When a line of the records contains "beside", copy it.
** Data for processing follows **
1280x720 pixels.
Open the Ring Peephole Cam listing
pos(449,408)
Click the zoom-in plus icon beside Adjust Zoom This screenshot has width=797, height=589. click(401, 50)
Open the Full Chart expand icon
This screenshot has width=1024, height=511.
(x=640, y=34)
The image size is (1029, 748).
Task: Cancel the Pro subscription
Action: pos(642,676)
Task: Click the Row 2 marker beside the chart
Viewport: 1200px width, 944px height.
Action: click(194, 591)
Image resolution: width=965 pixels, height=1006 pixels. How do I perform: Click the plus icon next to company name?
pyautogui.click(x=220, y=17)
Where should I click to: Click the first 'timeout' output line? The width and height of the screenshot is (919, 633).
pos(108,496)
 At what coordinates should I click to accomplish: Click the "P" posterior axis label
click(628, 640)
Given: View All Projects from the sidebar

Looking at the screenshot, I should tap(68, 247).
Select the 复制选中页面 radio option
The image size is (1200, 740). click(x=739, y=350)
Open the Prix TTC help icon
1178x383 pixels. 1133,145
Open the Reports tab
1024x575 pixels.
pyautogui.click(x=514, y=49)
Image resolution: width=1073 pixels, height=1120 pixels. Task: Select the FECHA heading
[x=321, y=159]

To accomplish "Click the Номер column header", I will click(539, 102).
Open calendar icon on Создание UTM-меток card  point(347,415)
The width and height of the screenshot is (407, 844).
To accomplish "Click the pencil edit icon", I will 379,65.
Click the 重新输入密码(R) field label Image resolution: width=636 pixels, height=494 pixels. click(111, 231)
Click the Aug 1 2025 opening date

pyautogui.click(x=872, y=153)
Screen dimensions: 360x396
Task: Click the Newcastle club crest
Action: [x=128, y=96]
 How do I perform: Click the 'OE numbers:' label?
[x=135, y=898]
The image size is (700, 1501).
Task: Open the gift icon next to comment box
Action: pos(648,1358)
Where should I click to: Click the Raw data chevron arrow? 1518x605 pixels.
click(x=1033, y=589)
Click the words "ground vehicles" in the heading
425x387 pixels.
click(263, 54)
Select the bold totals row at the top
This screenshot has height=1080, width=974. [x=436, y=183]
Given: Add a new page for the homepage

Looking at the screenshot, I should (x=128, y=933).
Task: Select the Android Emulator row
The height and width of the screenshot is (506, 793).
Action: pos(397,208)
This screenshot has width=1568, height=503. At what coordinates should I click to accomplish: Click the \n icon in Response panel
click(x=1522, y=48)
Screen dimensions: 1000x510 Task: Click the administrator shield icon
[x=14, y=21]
** End of Data for processing **
- **Solution**:
Click the zoom-in plus icon beside Adjust Zoom This screenshot has width=797, height=589. click(401, 50)
Task: Click the Row 2 marker beside the chart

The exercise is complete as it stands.